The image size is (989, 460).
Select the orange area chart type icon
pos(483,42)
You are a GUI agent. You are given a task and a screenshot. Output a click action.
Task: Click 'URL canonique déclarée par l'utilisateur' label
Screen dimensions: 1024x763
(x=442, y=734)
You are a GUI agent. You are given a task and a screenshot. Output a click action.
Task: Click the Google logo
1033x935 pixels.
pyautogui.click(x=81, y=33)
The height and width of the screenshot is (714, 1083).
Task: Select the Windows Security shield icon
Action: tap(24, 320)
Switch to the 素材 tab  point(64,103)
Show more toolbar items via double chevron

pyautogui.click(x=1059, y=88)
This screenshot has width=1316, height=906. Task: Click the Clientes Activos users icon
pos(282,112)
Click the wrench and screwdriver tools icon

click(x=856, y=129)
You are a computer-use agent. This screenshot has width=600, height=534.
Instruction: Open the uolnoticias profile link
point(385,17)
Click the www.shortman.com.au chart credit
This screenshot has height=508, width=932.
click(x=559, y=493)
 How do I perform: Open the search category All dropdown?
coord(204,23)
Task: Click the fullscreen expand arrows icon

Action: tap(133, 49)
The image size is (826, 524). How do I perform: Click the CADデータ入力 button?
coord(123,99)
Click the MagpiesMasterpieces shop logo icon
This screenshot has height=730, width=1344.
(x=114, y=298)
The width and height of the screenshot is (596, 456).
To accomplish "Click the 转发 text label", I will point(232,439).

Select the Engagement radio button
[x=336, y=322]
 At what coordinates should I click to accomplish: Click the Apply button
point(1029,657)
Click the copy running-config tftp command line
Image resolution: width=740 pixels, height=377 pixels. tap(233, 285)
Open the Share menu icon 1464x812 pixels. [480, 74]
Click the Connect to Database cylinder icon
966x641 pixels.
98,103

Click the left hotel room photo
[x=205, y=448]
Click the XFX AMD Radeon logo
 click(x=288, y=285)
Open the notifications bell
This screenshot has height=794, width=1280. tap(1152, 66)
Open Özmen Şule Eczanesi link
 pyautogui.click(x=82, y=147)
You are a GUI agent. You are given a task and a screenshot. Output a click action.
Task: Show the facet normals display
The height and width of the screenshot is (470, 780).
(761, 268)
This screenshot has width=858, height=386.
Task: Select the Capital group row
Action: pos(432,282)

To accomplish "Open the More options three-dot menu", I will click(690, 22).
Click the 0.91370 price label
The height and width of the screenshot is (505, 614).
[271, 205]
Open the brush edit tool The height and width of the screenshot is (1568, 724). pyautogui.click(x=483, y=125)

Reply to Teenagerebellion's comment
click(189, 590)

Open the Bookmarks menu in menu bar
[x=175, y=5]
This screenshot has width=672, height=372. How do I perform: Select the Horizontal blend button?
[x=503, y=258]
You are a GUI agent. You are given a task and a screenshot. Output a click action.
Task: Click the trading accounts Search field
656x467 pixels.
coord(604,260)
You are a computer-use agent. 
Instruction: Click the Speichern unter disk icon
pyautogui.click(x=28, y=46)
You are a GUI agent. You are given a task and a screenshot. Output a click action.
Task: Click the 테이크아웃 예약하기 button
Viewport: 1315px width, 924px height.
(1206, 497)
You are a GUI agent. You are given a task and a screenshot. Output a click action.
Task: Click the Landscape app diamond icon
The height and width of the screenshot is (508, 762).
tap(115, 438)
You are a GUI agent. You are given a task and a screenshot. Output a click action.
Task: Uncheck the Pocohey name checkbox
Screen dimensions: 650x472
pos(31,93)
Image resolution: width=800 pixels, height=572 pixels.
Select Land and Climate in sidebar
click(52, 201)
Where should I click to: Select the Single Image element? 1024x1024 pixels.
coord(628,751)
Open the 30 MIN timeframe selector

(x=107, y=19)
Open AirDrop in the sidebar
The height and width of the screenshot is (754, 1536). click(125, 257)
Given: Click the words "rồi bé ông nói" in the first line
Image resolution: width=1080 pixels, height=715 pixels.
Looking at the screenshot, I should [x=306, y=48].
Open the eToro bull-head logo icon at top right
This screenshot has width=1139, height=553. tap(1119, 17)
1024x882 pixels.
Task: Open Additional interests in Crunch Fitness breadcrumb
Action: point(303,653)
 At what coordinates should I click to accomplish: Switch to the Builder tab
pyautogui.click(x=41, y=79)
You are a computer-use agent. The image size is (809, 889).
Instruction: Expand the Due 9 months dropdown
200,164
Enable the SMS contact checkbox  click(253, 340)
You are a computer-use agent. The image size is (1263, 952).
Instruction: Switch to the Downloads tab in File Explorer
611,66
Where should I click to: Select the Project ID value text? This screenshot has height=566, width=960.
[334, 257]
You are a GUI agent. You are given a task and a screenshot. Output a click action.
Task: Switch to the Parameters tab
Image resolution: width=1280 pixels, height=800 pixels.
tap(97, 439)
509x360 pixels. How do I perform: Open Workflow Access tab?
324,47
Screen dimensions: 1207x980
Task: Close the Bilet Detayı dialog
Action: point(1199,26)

┄┄┄┄┄┄┄┄┄┄

Please repeat, exactly and only, the lines from the one containing "Task: Switch to the Parameters tab" through the last line of the records, both included.

Task: Switch to the Parameters tab
Image resolution: width=1280 pixels, height=800 pixels.
tap(97, 439)
509x360 pixels. How do I perform: Open Workflow Access tab?
324,47
Screen dimensions: 1207x980
Task: Close the Bilet Detayı dialog
Action: point(1199,26)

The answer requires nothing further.